Système de santé : quelle place pour la santé publique ?

Mohamed Iddir
Pédiatre - Secrétaire adjoint du Syndicat national des praticiens

 

La question peut paraître saugrenue. Effectivement, énoncer que la santé publique est la pierre de touche de notre système de santé, autant en tant que droit des citoyens, qu'en tant que responsabilité des gouvernants, relève de l'évidence. Le fait est que, comme pour toute représentation trop générale, la santé publique est appréhendée selon une perception quasi-intuitive plutôt que par une définition précise de ses fonctions. Première conséquence négative, le concept est volontiers galvaudé, souvent traduit selon les intérêts des uns et des autres, plutôt qu'en fonction d'une finalité propre. Or, à l'heure ou le système de santé est tant décrié, il est essentiel de parvenir à une définition claire des responsabilités institutionnelles en matière de santé publique, dans ce qui est spécifique à cette dernière (au-delà des responsabilités générales en matière de santé qui incombent à tous, en tant que responsabilité sociale), et ce, afin de pouvoir rendre compte objectivement des résultats, d'une part, et comme préalable indispensable à toute démarche d'amélioration de la qualité des prestations, d'autre part.
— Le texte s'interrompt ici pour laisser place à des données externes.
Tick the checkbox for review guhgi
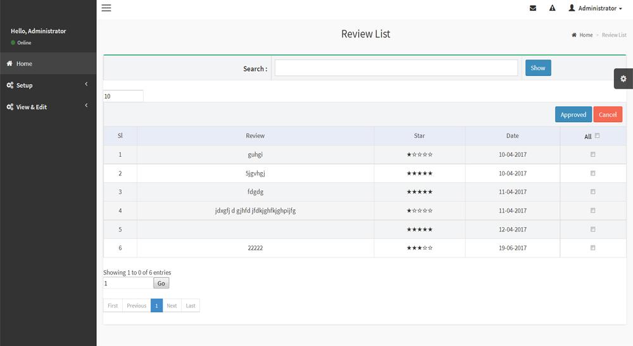 (593, 154)
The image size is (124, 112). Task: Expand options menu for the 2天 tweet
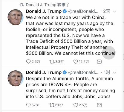tap(114, 11)
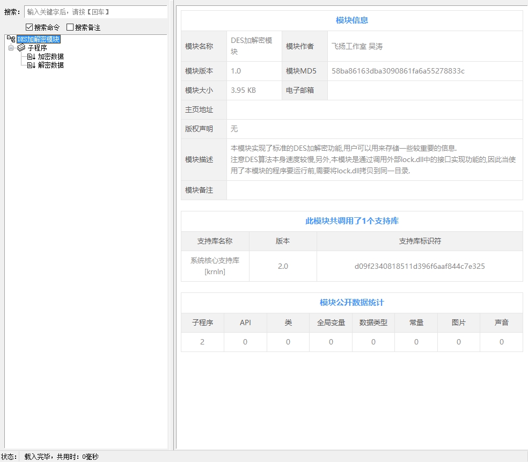528x462 pixels.
Task: Click the subroutine icon next to 解密数据
Action: pos(31,65)
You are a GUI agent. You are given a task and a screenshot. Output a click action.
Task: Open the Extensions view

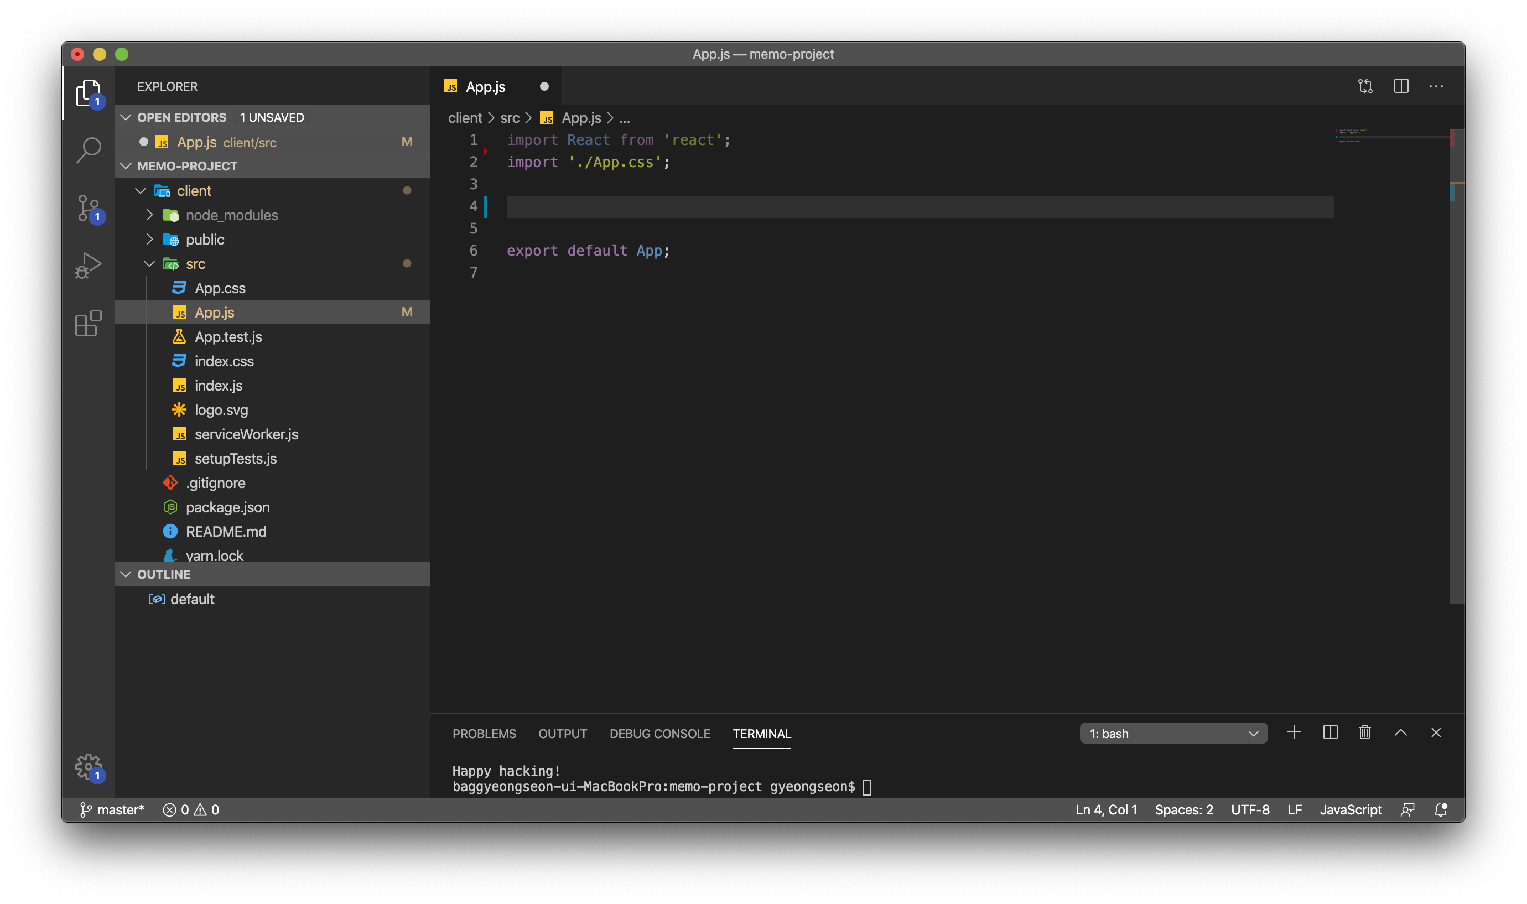89,323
Autre conséquence négative, l'absence de définition précise des tâches des personnels de santé publique (ou la définition limitative, voire simpliste qui en est donnée) est à l'origine d'une dépréciation de ces personnels, y compris et surtout sur le plan statutaire, ce qui génère un véritable malaise socioprofessionnel, devenu de fait une entrave objective au développement sanitaire dans notre pays.

De la santé publique : quelques idées reçues.

Pour des raisons historiques évidentes, le sens commun assimile encore largement la santé publique à la gratuité des soins. Cependant, si l'une des fonctions de base de la santé publique est effectivement de permettre à toute la population d'avoir accès à des soins appropriés, ceci doit se faire à des coûts supportables pour la collectivité. Or la gratuité non seulement ne permet aucune maîtrise des coûts, et s'avère de ce fait ruineuse, mais ne garantit pas le rapport coût-efficacité des soins de santé. En fait, la véritable clé pour un accès universel aux soins se situe plutôt au niveau du système de protection sociale, cheville ouvrière des politiques de santé publique.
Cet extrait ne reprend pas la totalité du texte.